Last night, I watched Cold Souls at the Harvard Exit. Unfortunately, The Stranger didn't get a screener of the movie before the festival, so here's what our guide says about the movie, sight unseen:
Paul Giamatti, Emily Watson, and David Strathairn star in a movie written and directed by Sophie Barthes. Giamatti stars as himself, an actor preparing to play Chekhov’s Uncle Vanya on Broadway. Science fiction-style soul-swapping is involved. Reviewers from Variety to Cinematical can’t seem to mention this film without evoking Charlie Kaufman’s name—the early, promising, Being John Malkovich-era Kaufman, not the more difficult Synecdoche, New York Kaufman.
I can understand the Kaufman references, but they're really kind of lazy. To be sure, the central plot point of the movie—Paul Giamatti (played by Paul Giamatti) decides to have his soul extracted to ease the emotional stress of acting in Chekhov, and he eventually gets caught up in a web of international intrigue—is superficially reminiscent of Malkovich, but if you go in expecting a clever farce of a movie, you'll be disappointed.

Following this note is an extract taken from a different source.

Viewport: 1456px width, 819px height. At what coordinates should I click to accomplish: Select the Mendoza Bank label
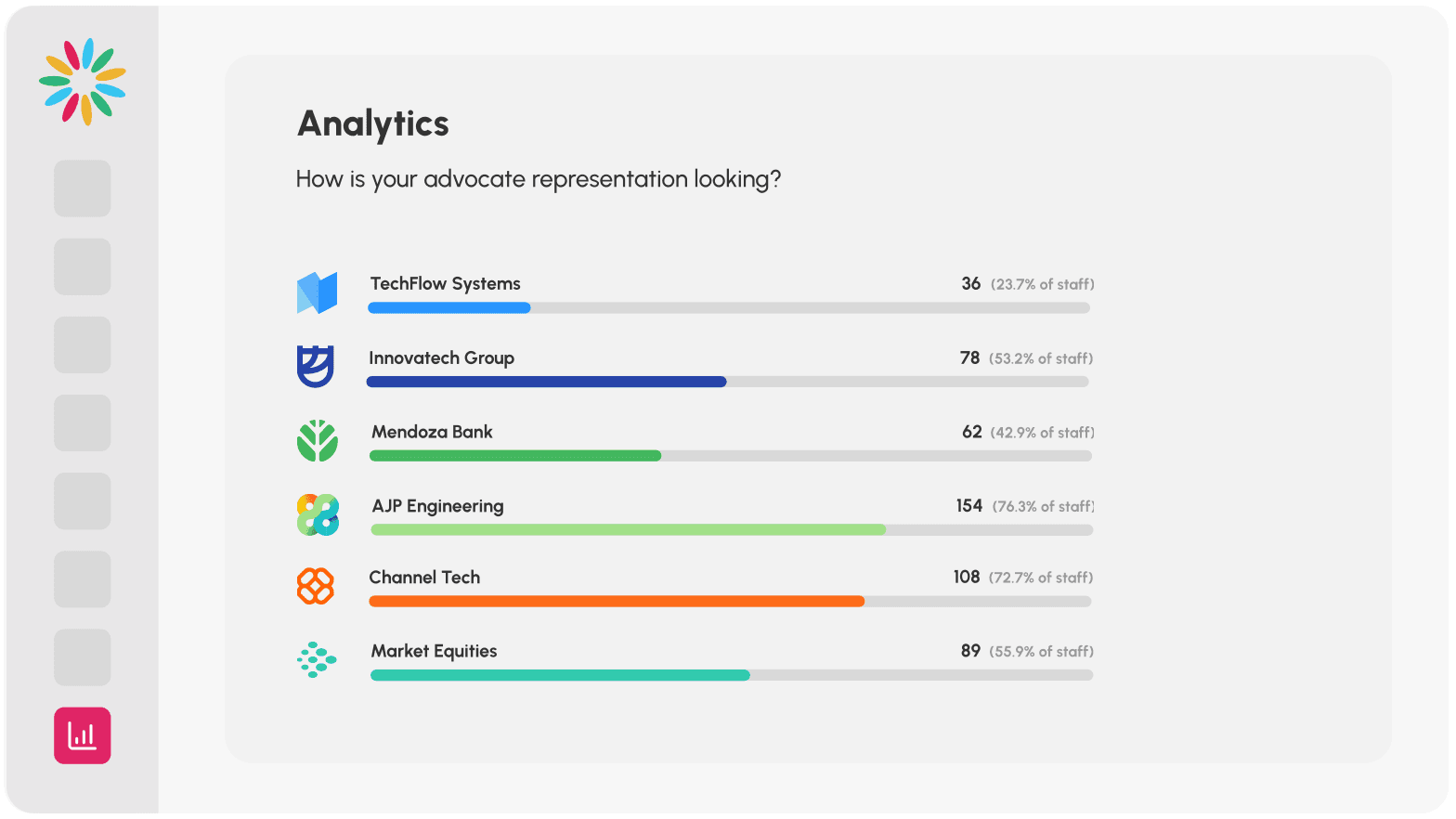tap(432, 432)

First-time feature director Sophie Barthes isn't interested in special effects (although the sets in general and the soul-sucking machine in particular are beautiful). It's a thoughtful, Gogol-esque consideration of what it means to have a soul (as we learned in the Q&A with Barthes after the film, the fact that the title evokes Dead Souls is not a mistake), and the pacing is positively Russian, which is to say: slow.
So forget about Kaufman before you go in, but you should definitely see this movie. It's a real pleasure to see some thoughtful, satirical low-budget science fiction in American film, especially one with such a European sensibility. Cold Souls screens again tomorrow at Harvard Exit at 4:30 pm. You can buy tickets here.
(If you're looking for something to see tonight, I heartily recommend the twisty Romanian psychological thriller Hooked, which screens at the Admiral at 4:30.)